About the Role
Our mission is to bring community and belonging to everyone in the world. As of today, Reddit is the 3rd most visited site in the US and #6 in the world. We have over 500 million users who visit 100,000+ communities every month. Reddit is evolving at a breakneck pace and our AI/ML infrastructure is growing to support this evolution.
The AI Platform team provides the foundation for ML at Reddit, empowering product teams to build innovative experiences. We manage the entire ML lifecycle, including offline training, online serving, feature engineering, and inference. As a Senior Research Engineer, Post-training & Evaluation on the AI Platform team, you will play a crucial role in ensuring the quality and reliability of Reddit’s large language models (LLMs) and other deep learning models. You will design and implement advanced evaluation methodologies, develop robust evaluation infrastructure, and provide actionable insights to improve model performance across various product initiatives.
What you’ll do:
- Design and implement methodologies for evaluating large language models (LLMs) and other deep learning models for various Reddit products, focusing on post-training evaluation.
- Develop robust, scalable, and reproducible evaluation pipelines and infrastructure.
- Conduct in-depth analysis of model performance, identify failure modes, and provide actionable insights to improve model quality.
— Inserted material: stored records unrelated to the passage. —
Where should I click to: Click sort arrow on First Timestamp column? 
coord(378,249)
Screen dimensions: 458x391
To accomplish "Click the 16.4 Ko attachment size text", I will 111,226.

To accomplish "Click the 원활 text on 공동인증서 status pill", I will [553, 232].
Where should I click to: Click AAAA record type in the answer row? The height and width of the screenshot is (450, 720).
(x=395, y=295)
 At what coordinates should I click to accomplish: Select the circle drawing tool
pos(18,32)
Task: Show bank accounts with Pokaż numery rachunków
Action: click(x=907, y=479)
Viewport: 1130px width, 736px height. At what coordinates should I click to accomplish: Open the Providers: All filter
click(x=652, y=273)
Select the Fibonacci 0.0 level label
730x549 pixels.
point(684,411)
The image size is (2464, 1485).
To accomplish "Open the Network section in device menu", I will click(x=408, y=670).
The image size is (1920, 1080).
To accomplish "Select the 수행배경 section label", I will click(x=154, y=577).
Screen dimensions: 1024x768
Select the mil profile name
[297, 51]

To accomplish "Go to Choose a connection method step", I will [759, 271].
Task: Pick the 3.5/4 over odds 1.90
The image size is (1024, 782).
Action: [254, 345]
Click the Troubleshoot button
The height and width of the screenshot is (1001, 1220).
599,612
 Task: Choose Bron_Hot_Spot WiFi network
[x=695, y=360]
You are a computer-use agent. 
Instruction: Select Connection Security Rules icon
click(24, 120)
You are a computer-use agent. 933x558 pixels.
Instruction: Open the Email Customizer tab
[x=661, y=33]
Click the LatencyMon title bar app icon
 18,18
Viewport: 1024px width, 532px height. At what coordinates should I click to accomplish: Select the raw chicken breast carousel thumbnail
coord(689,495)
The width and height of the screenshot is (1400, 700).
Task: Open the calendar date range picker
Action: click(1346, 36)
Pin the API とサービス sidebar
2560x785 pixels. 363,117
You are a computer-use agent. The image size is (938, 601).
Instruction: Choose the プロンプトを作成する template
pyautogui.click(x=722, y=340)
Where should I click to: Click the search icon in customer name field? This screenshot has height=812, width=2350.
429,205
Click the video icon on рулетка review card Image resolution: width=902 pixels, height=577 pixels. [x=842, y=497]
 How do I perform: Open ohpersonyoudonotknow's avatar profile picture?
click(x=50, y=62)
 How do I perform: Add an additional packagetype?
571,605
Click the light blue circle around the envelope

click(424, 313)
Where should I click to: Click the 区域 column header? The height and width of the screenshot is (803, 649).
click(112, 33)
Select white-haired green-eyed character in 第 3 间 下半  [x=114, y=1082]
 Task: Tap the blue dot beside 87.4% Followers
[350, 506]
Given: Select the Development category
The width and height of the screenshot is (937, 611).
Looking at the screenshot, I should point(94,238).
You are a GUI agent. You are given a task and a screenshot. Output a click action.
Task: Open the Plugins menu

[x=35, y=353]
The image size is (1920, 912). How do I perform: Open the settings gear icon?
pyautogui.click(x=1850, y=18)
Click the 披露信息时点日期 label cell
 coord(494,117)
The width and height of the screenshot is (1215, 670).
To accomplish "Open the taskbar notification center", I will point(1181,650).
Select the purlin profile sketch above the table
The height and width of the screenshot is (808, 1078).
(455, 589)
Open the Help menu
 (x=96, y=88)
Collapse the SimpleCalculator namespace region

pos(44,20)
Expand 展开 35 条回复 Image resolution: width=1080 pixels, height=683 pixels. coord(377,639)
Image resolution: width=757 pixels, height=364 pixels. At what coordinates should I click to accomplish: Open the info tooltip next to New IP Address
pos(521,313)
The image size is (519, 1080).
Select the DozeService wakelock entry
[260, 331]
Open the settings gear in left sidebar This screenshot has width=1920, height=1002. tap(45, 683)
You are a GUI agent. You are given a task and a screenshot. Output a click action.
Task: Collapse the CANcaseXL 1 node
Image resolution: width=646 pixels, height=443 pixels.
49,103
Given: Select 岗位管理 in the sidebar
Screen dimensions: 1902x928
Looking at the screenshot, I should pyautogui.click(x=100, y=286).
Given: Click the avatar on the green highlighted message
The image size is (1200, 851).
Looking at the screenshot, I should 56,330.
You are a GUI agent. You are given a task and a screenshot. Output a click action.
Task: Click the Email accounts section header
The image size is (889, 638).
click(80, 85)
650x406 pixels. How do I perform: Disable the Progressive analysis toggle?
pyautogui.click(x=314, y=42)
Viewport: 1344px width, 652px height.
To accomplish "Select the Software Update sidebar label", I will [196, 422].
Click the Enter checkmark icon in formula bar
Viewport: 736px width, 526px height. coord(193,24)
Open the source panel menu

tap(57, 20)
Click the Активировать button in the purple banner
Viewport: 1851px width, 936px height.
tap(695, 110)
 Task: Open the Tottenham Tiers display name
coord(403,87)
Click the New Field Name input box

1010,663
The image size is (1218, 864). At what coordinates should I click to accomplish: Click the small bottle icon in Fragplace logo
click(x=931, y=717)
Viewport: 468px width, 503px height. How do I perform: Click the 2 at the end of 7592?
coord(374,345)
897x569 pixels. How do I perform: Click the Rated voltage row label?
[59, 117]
- Collaborate with research scientists and product teams to define evaluation metrics and criteria aligned with product goals.
- Stay up-to-date with the latest advancements in LLM evaluation, responsible AI, and machine learning research.
- Publish research findings in top-tier conferences and journals, and contribute to the open-source community, if applicable.
- Mentor junior engineers and promote a culture of technical excellence.
What you’ll bring:
- PhD or Master’s degree in Computer Science, Machine Learning, Statistics, or a related field, or equivalent practical experience.
- 5+ years of experience in machine learning, with a focus on deep learning, natural language processing, or information retrieval.
- Strong background in designing and implementing evaluation methodologies for large-scale ML systems, especially LLMs.
- Proficiency in Python and experience with ML frameworks such as PyTorch or TensorFlow.
- Experience with cloud platforms (e.g., AWS, GCP, Azure) and distributed computing frameworks (e.g., Spark, Ray).
- Excellent communication, collaboration, and problem-solving skills.
- Demonstrated ability to lead projects, mentor junior engineers, and drive technical initiatives.